• **Task goal**: From the first line down to the line containing "Given: Click the", print the records below exactly, leaving every picture out.

Stored entries:
▼

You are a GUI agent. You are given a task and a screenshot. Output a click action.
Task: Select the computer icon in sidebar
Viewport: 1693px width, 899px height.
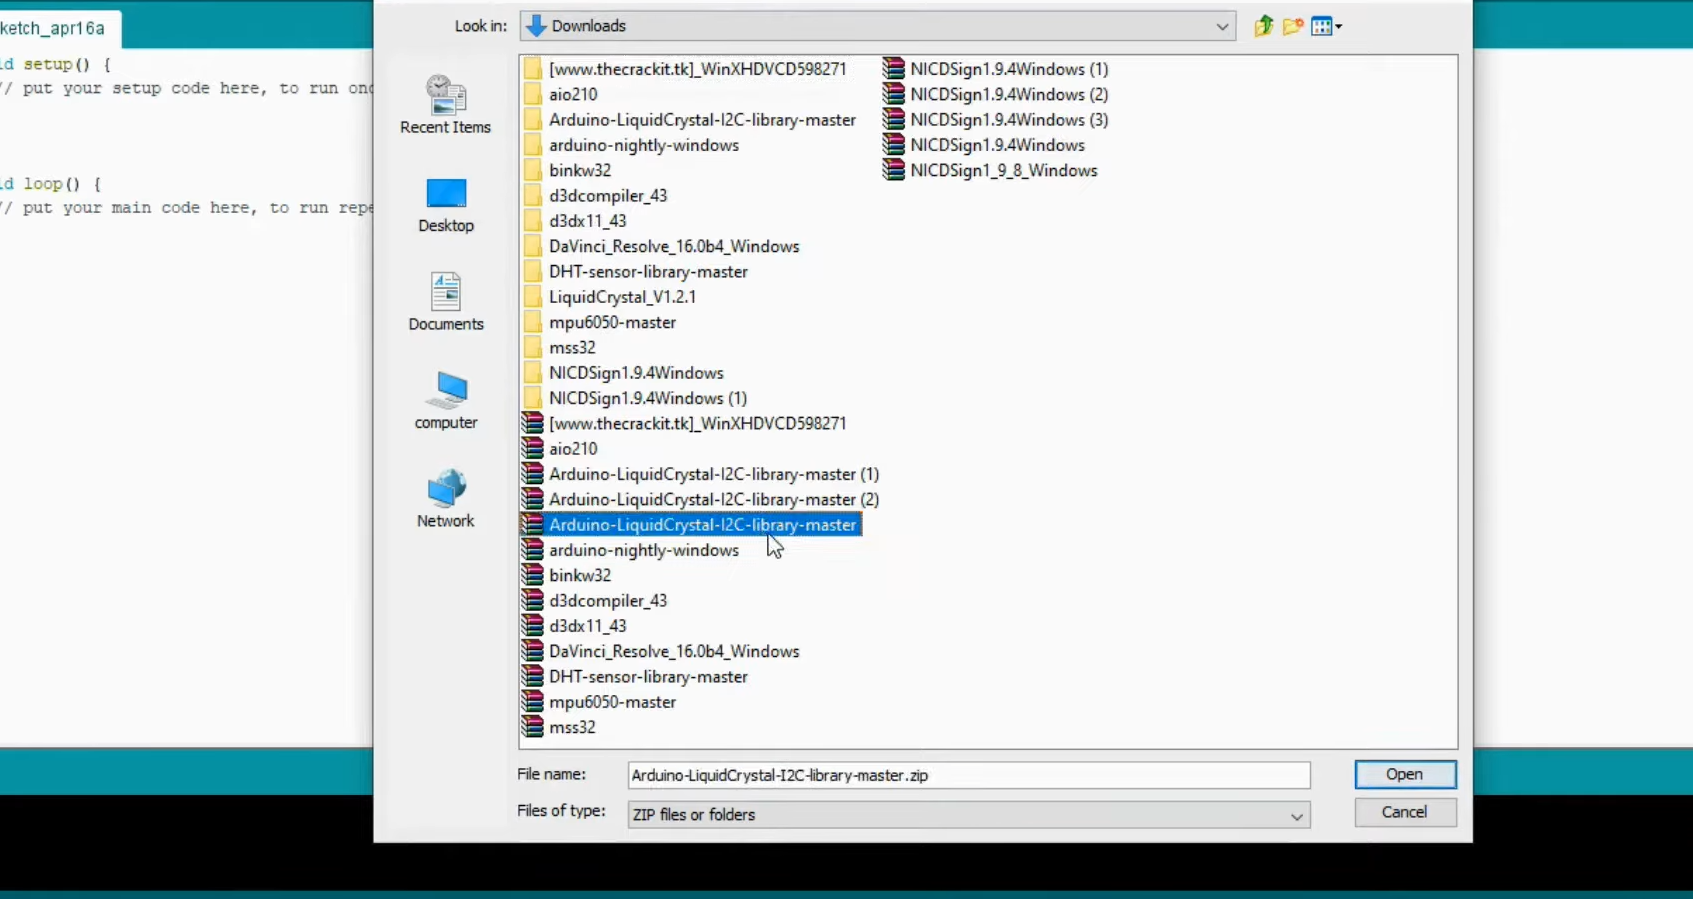tap(446, 400)
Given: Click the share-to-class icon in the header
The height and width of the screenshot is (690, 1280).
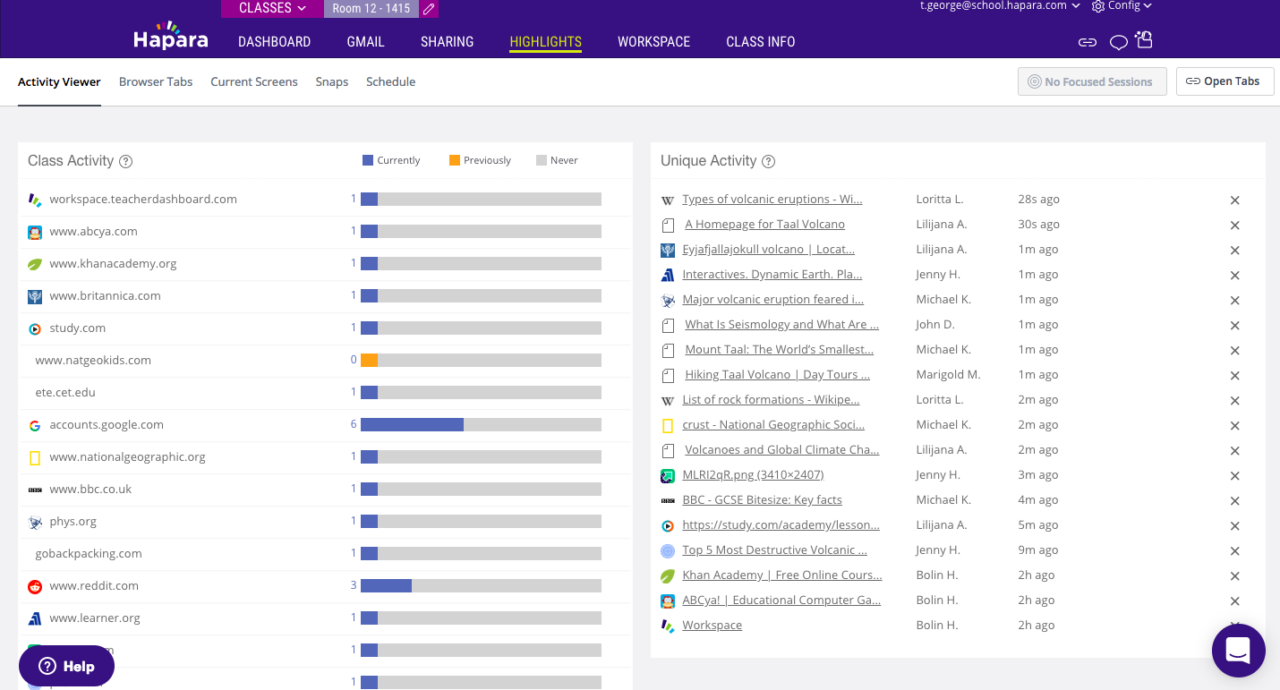Looking at the screenshot, I should click(x=1144, y=40).
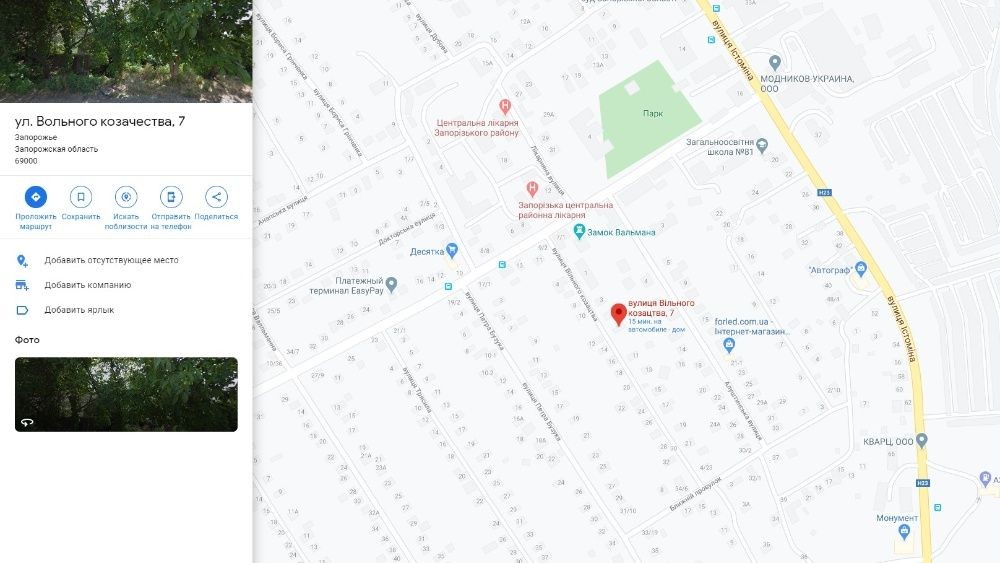Viewport: 1000px width, 563px height.
Task: Select the Парк green area label
Action: [652, 113]
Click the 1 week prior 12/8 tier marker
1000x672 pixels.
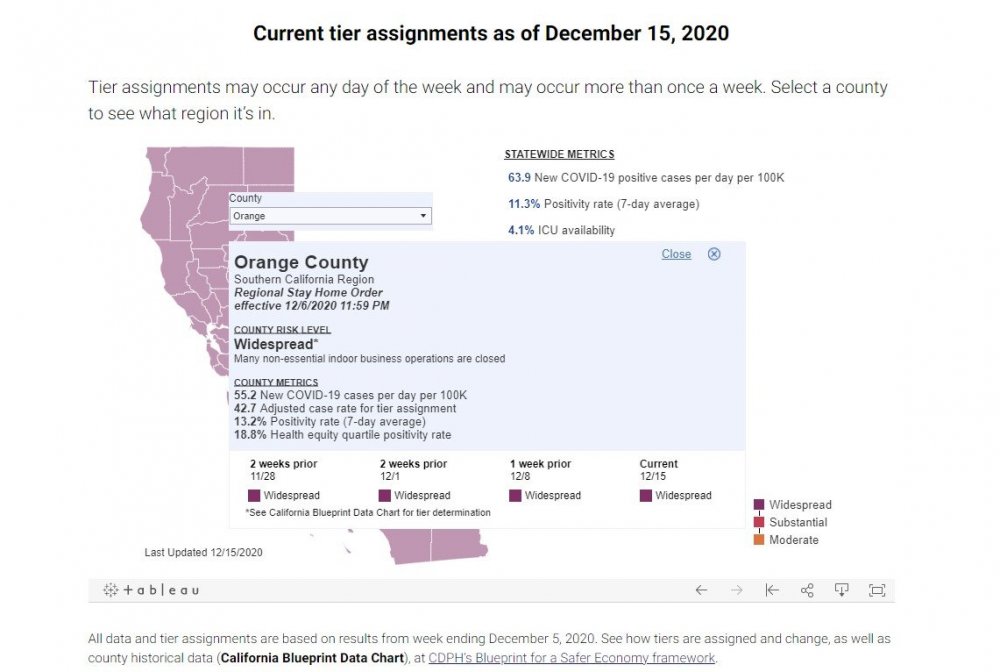click(515, 495)
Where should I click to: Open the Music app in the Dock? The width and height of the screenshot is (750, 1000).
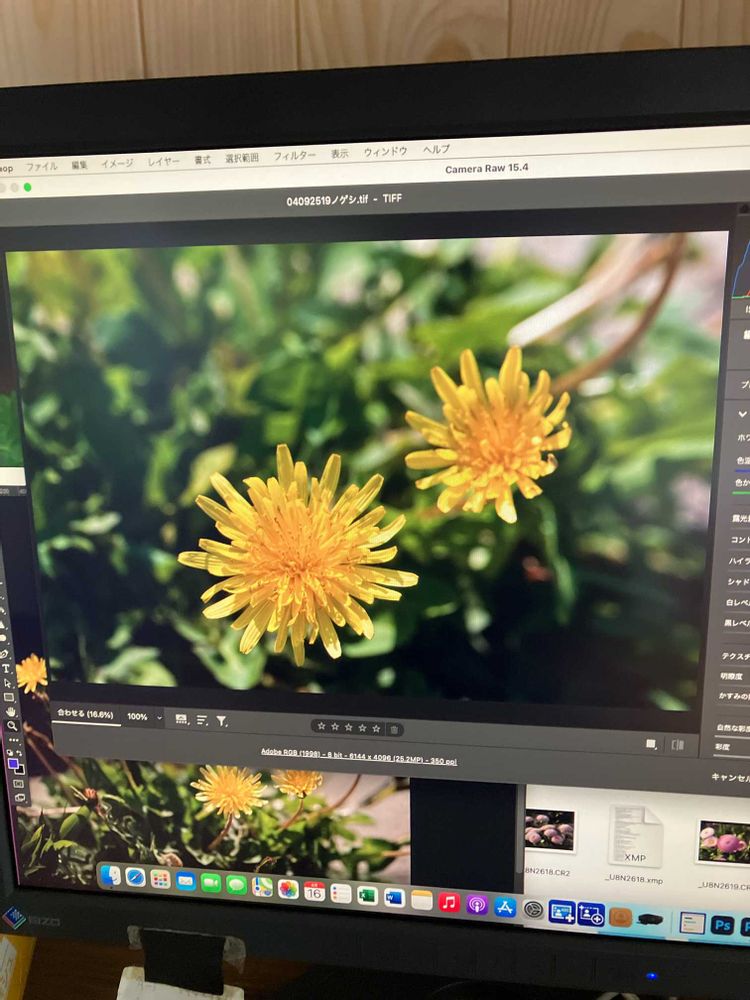(449, 902)
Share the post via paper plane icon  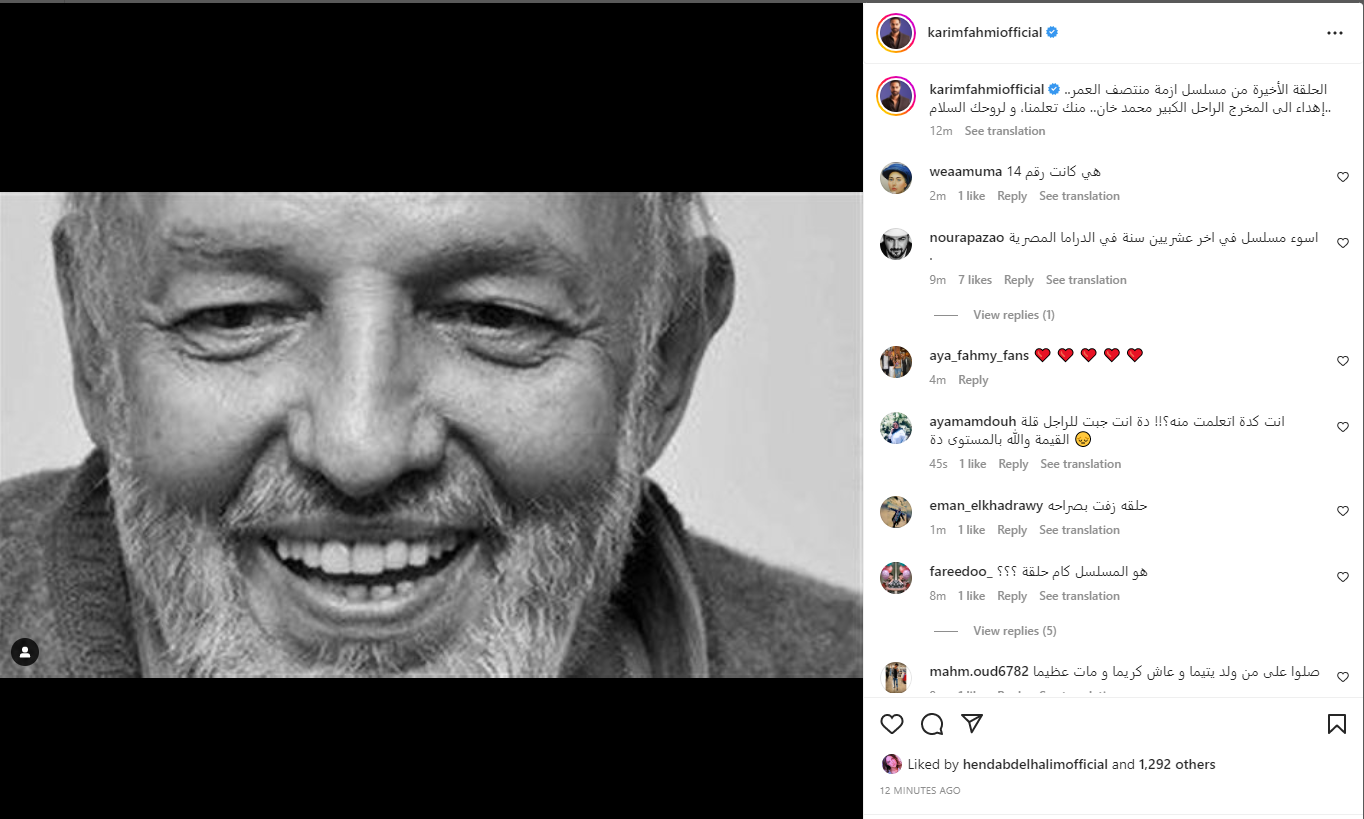click(972, 723)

▲

• **Task solution**:
You are a GUI agent. You are given a task and a screenshot. Output a click action.
Task: Select the computer icon in sidebar
Viewport: 1693px width, 899px height.
tap(446, 400)
Given: Click the share-to-class icon in the header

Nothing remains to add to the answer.